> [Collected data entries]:
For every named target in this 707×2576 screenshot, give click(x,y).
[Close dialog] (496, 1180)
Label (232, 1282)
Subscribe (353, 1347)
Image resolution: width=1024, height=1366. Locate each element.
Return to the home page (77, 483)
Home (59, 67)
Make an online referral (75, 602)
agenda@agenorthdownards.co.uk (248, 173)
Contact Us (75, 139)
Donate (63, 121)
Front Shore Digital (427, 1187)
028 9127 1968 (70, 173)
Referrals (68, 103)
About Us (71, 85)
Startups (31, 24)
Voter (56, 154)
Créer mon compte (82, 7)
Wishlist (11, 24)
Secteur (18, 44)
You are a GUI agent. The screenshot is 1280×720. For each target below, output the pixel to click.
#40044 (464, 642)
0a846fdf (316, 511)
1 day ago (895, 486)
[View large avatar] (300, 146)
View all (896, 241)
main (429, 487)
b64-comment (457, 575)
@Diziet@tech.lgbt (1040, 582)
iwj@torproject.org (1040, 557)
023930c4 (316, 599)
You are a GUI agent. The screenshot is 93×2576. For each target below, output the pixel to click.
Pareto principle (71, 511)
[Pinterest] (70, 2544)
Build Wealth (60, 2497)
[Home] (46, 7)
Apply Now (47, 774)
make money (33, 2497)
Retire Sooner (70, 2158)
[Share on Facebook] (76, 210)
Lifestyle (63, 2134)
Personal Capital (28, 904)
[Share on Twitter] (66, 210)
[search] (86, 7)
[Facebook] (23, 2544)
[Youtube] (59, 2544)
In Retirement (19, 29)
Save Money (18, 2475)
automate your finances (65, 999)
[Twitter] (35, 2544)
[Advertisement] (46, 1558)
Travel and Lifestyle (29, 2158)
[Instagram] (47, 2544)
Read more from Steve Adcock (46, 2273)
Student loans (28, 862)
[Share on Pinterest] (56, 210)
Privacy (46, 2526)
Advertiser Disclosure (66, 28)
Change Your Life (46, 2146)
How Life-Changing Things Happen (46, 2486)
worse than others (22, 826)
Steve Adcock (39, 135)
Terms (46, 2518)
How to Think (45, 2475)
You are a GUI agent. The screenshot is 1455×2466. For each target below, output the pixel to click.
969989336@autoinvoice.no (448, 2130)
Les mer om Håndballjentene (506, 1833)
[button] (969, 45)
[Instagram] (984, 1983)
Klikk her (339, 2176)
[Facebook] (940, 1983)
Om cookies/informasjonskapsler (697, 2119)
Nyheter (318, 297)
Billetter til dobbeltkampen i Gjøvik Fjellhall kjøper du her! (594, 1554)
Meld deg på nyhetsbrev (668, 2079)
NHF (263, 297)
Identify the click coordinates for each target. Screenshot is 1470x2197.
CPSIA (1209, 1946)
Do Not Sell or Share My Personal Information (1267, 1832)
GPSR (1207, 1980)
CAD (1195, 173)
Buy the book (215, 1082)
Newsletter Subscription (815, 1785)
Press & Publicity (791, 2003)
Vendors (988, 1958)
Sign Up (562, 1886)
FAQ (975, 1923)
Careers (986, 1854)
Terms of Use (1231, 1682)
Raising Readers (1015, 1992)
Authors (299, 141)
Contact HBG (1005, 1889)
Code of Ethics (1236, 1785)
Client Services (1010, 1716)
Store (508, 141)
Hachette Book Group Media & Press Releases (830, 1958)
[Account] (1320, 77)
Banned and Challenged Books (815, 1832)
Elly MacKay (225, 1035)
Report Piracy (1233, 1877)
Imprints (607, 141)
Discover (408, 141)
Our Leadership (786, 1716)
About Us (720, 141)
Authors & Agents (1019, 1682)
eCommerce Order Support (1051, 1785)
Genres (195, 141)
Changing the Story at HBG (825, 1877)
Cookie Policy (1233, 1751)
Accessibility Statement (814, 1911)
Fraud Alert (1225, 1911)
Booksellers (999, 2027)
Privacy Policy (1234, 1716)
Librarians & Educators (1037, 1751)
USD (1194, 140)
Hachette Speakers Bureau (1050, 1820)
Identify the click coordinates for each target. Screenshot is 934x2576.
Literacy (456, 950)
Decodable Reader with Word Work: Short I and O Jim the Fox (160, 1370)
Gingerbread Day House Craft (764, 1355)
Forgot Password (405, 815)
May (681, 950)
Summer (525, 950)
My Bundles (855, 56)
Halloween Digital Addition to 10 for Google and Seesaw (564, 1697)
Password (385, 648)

> [TASK BRIEF]:
Transcribe all of the data above, character for character.

> [WRITTEN REPLY]:
For every named target in this 707×2576 screenshot, give click(x,y).
[Close dialog] (496, 1180)
Label (232, 1282)
Subscribe (353, 1347)
Image resolution: width=1024, height=1366. Locate each element.
Return to the home page (77, 483)
Home (59, 67)
Make an online referral (75, 602)
agenda@agenorthdownards.co.uk (248, 173)
Contact Us (75, 139)
Donate (63, 121)
Front Shore Digital (427, 1187)
028 9127 1968 (70, 173)
Referrals (68, 103)
About Us (71, 85)
Startups (31, 24)
Voter (56, 154)
Créer mon compte (82, 7)
Wishlist (11, 24)
Secteur (18, 44)
You are a GUI agent. The screenshot is 1280×720. For each target below, output the pixel to click.
#40044 (464, 642)
0a846fdf (316, 511)
1 day ago (895, 486)
[View large avatar] (300, 146)
View all (896, 241)
main (429, 487)
b64-comment (457, 575)
@Diziet@tech.lgbt (1040, 582)
iwj@torproject.org (1040, 557)
023930c4 (316, 599)
You are a GUI agent. The screenshot is 93×2576. For each target below, output the pixel to click.
Pareto principle (71, 511)
[Pinterest] (70, 2544)
Build Wealth (60, 2497)
[Home] (46, 7)
Apply Now (47, 774)
make money (33, 2497)
Retire Sooner (70, 2158)
[Share on Facebook] (76, 210)
Lifestyle (63, 2134)
Personal Capital (28, 904)
[Share on Twitter] (66, 210)
[search] (86, 7)
[Facebook] (23, 2544)
[Youtube] (59, 2544)
In Retirement (19, 29)
Save Money (18, 2475)
automate your finances (65, 999)
[Twitter] (35, 2544)
[Advertisement] (46, 1558)
Travel and Lifestyle (29, 2158)
[Instagram] (47, 2544)
Read more from Steve Adcock (46, 2273)
Student loans (28, 862)
[Share on Pinterest] (56, 210)
Privacy (46, 2526)
Advertiser Disclosure (66, 28)
Change Your Life (46, 2146)
How Life-Changing Things Happen (46, 2486)
worse than others (22, 826)
Steve Adcock (39, 135)
Terms (46, 2518)
How to Think (45, 2475)
You are a GUI agent. The screenshot is 1455×2466. For each target below, output the pixel to click.
969989336@autoinvoice.no (448, 2130)
Les mer om Håndballjentene (506, 1833)
[button] (969, 45)
[Instagram] (984, 1983)
Klikk her (339, 2176)
[Facebook] (940, 1983)
Om cookies/informasjonskapsler (697, 2119)
Nyheter (318, 297)
Billetter til dobbeltkampen i Gjøvik Fjellhall kjøper du her! (594, 1554)
Meld deg på nyhetsbrev (668, 2079)
NHF (263, 297)
Identify the click coordinates for each target. Screenshot is 1470x2197.
CPSIA (1209, 1946)
Do Not Sell or Share My Personal Information (1267, 1832)
GPSR (1207, 1980)
CAD (1195, 173)
Buy the book (215, 1082)
Newsletter Subscription (815, 1785)
Press & Publicity (791, 2003)
Vendors (988, 1958)
Sign Up (562, 1886)
FAQ (975, 1923)
Careers (986, 1854)
Terms of Use (1231, 1682)
Raising Readers (1015, 1992)
Authors (299, 141)
Contact HBG (1005, 1889)
Code of Ethics (1236, 1785)
Client Services (1010, 1716)
Store (508, 141)
Hachette Book Group Media & Press Releases (830, 1958)
[Account] (1320, 77)
Banned and Challenged Books (815, 1832)
Elly MacKay (225, 1035)
Report Piracy (1233, 1877)
Imprints (607, 141)
Discover (408, 141)
Our Leadership (786, 1716)
About Us (720, 141)
Authors & Agents (1019, 1682)
eCommerce Order Support (1051, 1785)
Genres (195, 141)
Changing the Story at HBG (825, 1877)
Cookie Policy (1233, 1751)
Accessibility Statement (814, 1911)
Fraud Alert (1225, 1911)
Booksellers (999, 2027)
Privacy Policy (1234, 1716)
Librarians & Educators (1037, 1751)
USD (1194, 140)
Hachette Speakers Bureau (1050, 1820)
Identify the click coordinates for each target. Screenshot is 934x2576.
Literacy (456, 950)
Decodable Reader with Word Work: Short I and O Jim the Fox (160, 1370)
Gingerbread Day House Craft (764, 1355)
Forgot Password (405, 815)
May (681, 950)
Summer (525, 950)
My Bundles (855, 56)
Halloween Digital Addition to 10 for Google and Seesaw (564, 1697)
Password (385, 648)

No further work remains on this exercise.